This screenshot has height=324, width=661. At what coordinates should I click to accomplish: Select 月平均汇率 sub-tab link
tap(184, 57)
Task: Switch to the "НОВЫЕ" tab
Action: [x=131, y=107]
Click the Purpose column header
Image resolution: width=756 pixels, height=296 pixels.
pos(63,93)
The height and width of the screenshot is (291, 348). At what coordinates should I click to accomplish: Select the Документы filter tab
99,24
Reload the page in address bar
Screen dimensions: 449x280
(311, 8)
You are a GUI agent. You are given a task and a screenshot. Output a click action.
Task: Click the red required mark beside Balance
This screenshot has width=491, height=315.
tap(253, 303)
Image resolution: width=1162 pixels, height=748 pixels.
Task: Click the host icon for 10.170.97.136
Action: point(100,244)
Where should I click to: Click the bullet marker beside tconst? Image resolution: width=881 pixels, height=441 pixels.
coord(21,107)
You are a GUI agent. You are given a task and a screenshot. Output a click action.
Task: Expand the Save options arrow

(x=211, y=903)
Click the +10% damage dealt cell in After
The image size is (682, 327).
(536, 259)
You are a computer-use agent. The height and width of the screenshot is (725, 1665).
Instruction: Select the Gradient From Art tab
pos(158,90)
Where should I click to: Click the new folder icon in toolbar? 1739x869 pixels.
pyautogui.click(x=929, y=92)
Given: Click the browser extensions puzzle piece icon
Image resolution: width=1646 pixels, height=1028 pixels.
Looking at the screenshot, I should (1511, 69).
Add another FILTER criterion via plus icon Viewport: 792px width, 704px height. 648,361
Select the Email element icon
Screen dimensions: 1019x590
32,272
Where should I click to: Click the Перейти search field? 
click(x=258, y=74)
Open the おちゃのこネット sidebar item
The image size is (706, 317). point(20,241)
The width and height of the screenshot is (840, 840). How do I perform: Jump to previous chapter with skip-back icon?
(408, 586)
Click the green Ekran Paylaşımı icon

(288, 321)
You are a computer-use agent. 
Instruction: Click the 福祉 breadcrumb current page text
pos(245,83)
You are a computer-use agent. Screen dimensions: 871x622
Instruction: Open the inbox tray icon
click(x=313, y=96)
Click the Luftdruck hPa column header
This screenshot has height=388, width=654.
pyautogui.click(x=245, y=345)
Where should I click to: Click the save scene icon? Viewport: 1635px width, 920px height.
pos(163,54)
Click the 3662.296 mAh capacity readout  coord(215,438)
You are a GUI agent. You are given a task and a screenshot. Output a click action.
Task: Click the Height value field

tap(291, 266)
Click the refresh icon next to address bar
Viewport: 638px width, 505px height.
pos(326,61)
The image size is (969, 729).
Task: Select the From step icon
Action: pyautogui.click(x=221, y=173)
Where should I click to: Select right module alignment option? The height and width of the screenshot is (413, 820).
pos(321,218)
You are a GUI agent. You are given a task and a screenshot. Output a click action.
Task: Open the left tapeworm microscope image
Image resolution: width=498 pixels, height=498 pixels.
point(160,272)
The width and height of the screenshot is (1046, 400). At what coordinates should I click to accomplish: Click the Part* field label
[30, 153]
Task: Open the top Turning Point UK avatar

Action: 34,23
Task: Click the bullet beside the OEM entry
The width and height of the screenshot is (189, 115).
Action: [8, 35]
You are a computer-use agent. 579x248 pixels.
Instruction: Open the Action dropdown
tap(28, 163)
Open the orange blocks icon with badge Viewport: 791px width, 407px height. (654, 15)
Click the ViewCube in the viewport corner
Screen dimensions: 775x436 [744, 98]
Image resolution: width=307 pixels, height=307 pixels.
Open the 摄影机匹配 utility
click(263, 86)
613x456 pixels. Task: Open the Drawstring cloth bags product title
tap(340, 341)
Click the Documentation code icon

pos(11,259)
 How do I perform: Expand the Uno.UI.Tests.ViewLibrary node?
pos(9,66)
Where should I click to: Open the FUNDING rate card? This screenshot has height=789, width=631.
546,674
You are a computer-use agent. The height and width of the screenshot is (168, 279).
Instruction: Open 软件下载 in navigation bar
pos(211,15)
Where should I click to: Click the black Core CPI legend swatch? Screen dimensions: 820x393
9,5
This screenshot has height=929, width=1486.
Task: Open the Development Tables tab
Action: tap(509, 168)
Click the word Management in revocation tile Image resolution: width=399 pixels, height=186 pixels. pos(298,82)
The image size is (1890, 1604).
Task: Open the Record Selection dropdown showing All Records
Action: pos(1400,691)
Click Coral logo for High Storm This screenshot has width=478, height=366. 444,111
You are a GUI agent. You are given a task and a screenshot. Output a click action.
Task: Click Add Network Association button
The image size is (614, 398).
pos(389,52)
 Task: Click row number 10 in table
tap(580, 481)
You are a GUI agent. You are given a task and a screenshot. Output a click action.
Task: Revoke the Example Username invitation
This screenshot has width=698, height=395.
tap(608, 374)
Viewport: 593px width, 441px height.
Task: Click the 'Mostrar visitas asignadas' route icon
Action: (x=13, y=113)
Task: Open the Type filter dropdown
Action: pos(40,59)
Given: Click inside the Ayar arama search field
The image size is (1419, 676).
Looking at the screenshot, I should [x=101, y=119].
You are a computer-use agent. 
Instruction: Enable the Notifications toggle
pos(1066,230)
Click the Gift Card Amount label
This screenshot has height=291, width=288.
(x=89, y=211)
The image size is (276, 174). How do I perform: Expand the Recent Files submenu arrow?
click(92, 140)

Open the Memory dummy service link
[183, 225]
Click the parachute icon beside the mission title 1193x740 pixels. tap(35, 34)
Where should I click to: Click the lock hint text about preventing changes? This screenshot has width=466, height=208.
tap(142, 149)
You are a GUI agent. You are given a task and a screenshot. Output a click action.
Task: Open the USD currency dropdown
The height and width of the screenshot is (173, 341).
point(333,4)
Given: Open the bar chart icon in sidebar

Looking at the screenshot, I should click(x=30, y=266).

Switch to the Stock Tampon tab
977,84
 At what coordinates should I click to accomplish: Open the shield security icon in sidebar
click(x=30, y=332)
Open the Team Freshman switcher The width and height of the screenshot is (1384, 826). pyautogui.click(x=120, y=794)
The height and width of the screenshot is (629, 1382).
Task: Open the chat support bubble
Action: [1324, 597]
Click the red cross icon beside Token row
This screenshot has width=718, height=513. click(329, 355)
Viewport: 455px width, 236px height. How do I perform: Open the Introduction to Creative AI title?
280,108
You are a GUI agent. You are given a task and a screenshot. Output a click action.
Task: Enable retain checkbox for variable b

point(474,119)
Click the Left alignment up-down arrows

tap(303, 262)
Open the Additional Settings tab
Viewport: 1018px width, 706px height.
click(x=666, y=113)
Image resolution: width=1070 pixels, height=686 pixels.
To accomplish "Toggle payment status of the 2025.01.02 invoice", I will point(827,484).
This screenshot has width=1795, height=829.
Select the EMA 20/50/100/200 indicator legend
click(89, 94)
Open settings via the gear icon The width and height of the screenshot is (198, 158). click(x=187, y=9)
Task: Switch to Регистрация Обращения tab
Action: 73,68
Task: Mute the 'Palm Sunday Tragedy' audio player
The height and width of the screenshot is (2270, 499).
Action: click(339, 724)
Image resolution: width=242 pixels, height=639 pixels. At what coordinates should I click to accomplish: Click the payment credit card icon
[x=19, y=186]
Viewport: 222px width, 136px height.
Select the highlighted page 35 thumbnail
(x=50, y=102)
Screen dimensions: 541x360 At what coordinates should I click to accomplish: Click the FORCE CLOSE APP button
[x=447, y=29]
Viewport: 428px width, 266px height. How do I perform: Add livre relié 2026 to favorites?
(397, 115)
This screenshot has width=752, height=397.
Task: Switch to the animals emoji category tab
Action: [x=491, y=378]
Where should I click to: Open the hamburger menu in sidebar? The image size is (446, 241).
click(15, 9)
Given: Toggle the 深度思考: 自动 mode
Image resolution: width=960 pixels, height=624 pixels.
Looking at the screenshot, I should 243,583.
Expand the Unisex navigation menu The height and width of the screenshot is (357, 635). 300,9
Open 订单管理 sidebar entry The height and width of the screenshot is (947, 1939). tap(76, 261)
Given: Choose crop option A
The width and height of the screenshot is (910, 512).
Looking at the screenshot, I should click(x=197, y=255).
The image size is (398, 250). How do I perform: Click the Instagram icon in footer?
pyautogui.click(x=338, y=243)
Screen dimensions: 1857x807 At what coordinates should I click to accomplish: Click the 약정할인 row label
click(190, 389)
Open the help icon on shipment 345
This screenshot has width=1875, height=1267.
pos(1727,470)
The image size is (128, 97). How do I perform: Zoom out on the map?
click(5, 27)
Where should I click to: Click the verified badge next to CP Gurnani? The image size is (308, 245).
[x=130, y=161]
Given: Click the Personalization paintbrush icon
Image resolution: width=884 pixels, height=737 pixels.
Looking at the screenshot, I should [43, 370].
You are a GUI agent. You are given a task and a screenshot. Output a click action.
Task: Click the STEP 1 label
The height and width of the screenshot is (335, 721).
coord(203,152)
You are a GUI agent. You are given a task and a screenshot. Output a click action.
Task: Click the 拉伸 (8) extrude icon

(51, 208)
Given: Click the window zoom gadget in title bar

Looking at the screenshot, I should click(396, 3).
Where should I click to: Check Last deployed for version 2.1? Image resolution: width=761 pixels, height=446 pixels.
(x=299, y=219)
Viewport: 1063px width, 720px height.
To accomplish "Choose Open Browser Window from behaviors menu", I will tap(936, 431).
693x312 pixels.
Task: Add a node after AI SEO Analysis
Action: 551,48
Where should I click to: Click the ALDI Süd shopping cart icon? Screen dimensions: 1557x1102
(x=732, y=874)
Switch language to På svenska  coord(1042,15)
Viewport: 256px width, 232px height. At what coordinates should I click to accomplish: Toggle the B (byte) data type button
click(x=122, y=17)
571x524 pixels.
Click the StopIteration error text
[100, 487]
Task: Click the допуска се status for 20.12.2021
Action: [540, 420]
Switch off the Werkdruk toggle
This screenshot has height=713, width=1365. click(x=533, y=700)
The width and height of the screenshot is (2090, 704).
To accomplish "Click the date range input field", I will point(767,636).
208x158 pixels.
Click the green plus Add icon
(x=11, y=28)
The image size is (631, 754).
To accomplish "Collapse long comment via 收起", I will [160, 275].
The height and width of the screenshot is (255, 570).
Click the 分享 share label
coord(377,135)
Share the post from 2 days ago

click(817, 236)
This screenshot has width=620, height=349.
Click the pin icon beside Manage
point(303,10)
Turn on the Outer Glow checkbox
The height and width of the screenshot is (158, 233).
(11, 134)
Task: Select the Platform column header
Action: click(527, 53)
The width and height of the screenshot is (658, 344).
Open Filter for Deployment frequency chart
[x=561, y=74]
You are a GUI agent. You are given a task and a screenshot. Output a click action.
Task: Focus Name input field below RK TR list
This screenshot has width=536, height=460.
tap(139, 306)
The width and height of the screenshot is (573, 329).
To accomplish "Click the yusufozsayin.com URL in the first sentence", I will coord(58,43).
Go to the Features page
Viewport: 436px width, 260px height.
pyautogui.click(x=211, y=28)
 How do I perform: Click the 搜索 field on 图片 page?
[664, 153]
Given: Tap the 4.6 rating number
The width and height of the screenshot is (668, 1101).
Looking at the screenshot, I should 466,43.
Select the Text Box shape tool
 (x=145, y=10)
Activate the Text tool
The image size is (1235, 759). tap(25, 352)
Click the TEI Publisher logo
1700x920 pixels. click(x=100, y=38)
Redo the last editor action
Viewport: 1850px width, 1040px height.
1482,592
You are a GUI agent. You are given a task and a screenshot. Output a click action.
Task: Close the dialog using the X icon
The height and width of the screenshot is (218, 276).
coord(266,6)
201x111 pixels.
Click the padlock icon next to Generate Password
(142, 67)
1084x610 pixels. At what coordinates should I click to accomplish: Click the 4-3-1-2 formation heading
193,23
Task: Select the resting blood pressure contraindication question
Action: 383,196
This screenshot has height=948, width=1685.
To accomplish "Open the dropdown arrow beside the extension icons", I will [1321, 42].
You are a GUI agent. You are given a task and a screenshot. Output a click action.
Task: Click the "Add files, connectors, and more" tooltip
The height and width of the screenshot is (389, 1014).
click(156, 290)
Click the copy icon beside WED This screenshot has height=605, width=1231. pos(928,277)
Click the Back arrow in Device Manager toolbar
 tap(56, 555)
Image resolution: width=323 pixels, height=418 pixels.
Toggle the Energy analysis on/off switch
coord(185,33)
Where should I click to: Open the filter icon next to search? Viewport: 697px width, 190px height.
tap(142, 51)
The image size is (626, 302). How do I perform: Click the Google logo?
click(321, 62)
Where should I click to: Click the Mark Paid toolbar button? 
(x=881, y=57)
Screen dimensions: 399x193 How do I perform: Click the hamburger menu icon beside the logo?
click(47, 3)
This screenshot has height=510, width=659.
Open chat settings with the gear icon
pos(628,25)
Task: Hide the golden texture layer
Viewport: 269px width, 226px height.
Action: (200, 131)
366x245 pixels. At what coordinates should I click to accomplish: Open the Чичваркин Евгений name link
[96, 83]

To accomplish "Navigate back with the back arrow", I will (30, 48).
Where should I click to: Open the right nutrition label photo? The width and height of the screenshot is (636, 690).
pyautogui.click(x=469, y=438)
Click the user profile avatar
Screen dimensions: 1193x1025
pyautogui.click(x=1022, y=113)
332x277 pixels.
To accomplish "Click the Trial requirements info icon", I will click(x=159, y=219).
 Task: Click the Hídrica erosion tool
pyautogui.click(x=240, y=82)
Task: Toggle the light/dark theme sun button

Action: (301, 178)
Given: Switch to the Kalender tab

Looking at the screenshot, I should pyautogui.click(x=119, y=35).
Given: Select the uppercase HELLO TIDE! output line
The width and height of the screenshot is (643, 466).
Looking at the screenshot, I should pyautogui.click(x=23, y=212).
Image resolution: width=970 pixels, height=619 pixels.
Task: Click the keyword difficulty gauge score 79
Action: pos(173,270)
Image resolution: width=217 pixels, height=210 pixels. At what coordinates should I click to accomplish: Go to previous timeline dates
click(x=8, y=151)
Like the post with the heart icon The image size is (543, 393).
+++
▸ WHAT YOU NEED TO DO
Return every line of the entries above word for word, from the very first line through the line containing "Action: [x=131, y=107]", with that line included.

▸ EXPECTED OUTPUT
This screenshot has height=324, width=661. At what coordinates should I click to accomplish: Select 月平均汇率 sub-tab link
tap(184, 57)
Task: Switch to the "НОВЫЕ" tab
Action: [x=131, y=107]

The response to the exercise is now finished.